■ **Stored items**
====
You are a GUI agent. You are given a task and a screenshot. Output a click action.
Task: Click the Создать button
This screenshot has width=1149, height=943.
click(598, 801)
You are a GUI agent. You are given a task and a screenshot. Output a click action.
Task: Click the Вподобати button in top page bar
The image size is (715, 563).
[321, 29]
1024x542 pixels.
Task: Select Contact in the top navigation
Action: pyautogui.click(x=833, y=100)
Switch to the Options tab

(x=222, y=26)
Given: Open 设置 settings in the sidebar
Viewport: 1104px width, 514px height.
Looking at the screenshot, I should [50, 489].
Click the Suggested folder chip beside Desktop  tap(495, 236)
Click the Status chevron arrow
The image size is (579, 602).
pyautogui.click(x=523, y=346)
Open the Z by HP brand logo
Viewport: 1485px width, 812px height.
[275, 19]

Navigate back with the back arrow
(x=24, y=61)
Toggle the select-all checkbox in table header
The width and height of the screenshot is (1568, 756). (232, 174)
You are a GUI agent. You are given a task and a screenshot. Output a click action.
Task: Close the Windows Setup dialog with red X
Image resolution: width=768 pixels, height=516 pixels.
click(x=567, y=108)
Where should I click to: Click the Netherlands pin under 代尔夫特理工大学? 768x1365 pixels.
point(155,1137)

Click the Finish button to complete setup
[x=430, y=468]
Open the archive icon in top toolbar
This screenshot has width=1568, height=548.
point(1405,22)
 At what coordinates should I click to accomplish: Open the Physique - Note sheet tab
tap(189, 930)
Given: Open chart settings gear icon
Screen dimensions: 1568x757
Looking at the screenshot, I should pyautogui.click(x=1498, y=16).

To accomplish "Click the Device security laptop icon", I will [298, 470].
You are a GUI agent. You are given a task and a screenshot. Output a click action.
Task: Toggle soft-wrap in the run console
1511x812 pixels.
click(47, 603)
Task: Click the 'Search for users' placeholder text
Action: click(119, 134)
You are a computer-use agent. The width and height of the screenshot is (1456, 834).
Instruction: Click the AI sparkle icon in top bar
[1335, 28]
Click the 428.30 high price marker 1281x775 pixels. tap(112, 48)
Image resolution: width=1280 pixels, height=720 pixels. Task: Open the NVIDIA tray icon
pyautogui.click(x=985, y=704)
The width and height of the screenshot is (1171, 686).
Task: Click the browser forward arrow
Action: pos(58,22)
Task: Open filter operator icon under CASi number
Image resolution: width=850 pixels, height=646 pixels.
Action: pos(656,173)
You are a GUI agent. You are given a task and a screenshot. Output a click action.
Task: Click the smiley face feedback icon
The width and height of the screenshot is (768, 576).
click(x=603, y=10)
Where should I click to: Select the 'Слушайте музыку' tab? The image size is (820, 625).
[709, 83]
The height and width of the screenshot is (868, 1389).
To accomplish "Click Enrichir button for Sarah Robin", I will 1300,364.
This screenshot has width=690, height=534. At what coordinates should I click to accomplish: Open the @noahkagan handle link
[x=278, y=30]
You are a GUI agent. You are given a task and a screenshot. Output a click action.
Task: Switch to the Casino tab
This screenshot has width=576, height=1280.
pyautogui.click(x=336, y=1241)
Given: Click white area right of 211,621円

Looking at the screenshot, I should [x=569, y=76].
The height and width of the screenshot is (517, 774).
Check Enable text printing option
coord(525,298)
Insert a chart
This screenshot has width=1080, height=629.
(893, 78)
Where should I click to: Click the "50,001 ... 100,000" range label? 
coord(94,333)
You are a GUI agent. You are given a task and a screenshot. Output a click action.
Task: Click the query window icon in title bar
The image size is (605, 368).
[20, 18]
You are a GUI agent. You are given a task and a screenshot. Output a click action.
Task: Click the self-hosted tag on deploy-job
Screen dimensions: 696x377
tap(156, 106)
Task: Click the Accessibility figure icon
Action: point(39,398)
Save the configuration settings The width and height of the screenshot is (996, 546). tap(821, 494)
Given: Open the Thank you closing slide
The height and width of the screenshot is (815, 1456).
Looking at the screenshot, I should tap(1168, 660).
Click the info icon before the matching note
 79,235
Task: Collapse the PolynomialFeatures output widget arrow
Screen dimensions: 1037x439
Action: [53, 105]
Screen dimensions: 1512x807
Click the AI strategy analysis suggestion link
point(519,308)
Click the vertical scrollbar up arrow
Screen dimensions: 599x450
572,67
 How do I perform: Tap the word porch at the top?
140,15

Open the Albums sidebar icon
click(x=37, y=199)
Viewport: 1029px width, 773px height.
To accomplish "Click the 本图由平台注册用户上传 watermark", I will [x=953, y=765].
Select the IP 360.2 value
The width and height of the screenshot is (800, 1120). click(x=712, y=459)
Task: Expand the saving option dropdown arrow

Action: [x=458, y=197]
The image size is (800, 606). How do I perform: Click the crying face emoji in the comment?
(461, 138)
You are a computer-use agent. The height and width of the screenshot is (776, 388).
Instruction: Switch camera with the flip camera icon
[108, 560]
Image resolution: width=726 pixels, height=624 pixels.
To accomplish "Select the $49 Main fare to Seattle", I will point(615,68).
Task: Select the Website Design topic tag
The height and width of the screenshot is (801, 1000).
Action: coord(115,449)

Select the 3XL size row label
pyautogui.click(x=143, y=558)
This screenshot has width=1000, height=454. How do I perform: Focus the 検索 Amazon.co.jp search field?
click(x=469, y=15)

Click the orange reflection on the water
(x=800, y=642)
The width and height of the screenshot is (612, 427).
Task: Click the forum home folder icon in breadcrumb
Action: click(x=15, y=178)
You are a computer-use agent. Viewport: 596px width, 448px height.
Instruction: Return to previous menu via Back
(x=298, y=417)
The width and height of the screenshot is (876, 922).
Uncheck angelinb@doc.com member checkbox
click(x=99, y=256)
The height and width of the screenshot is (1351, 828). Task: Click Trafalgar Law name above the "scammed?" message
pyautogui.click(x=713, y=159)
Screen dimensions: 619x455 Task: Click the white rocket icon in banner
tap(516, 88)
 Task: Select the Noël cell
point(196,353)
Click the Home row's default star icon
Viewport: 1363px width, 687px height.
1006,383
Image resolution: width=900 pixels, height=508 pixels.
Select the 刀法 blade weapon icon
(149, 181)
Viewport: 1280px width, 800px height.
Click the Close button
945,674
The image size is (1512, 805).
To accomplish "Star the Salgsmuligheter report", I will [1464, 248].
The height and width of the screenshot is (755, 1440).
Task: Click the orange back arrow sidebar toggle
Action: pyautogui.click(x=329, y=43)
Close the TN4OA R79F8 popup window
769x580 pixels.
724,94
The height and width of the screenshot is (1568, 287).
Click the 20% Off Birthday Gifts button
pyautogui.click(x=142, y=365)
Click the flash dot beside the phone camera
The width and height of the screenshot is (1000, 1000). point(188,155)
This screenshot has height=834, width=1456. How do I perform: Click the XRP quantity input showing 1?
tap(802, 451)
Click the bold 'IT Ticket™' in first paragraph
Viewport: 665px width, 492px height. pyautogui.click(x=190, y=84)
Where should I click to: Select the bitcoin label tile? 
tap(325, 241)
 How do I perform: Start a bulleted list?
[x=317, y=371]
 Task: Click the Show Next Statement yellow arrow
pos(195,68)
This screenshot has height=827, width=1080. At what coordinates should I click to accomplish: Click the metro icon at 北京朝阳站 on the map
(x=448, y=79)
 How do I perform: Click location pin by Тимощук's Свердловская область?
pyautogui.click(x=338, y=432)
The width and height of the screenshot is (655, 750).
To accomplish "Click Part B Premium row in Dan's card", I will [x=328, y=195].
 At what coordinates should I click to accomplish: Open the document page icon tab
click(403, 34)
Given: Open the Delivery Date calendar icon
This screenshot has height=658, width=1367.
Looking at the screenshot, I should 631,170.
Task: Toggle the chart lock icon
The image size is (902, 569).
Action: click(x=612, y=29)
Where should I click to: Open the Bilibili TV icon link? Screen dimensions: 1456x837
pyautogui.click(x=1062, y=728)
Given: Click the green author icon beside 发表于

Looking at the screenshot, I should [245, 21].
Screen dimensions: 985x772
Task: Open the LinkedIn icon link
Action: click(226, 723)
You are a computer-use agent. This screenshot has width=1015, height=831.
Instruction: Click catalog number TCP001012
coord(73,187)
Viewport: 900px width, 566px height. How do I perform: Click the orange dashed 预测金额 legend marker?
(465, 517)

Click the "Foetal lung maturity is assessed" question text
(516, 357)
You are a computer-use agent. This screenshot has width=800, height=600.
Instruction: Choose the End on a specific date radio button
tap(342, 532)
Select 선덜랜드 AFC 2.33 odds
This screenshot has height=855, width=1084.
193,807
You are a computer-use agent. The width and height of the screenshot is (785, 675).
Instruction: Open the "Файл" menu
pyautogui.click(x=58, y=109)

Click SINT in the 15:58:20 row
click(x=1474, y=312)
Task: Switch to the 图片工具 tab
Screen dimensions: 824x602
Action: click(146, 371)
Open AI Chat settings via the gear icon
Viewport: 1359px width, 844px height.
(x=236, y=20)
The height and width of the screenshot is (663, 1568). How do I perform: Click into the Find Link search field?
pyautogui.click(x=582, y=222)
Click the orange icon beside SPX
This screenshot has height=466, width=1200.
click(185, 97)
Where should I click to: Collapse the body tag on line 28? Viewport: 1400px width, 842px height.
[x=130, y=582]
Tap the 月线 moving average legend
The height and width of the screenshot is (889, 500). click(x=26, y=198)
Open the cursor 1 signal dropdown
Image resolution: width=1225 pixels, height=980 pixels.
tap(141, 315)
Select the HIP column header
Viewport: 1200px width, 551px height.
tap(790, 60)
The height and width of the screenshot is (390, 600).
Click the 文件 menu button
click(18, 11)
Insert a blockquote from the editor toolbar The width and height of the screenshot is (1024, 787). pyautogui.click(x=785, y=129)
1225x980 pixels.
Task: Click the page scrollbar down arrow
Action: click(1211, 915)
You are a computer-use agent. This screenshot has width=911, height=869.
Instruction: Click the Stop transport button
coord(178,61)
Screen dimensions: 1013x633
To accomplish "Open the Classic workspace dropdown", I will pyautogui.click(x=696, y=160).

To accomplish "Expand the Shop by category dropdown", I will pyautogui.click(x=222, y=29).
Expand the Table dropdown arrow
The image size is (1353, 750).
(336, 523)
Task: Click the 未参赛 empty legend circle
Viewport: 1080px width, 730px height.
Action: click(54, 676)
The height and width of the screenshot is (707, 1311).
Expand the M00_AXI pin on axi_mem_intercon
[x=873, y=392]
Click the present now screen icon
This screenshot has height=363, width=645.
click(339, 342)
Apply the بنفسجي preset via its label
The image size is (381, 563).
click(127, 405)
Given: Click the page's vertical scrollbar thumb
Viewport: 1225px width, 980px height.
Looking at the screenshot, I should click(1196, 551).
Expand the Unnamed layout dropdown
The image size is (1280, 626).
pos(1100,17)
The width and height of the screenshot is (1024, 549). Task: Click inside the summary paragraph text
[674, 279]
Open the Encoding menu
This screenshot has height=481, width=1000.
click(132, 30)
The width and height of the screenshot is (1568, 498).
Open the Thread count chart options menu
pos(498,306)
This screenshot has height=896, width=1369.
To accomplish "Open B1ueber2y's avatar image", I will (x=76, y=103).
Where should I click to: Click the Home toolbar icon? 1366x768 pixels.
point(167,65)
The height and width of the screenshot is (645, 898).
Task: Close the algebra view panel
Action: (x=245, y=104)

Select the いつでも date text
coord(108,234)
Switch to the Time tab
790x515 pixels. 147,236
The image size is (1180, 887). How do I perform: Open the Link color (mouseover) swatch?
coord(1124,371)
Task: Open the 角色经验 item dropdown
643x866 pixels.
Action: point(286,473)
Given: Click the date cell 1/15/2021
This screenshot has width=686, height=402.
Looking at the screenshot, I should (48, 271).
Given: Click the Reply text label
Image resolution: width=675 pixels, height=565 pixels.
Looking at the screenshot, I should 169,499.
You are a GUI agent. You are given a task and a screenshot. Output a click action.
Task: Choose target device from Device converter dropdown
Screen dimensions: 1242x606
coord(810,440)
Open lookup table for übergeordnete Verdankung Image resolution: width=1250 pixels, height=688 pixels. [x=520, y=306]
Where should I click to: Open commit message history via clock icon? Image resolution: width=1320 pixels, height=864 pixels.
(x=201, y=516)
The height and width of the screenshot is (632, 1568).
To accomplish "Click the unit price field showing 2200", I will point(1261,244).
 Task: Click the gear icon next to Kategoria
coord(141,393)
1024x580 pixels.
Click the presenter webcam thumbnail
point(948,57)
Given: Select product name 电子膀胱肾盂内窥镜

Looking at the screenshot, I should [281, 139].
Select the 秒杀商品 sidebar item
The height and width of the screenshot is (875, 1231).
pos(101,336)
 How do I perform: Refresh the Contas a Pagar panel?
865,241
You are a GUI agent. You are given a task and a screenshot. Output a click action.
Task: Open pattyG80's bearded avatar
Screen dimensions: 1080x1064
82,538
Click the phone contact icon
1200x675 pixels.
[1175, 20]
====
■ **YOUR GOAL**
Copy out each line of the data that has the word "avatar" in it.

■ **REPLY**
To accomplish "Open B1ueber2y's avatar image", I will (x=76, y=103).
Task: Open pattyG80's bearded avatar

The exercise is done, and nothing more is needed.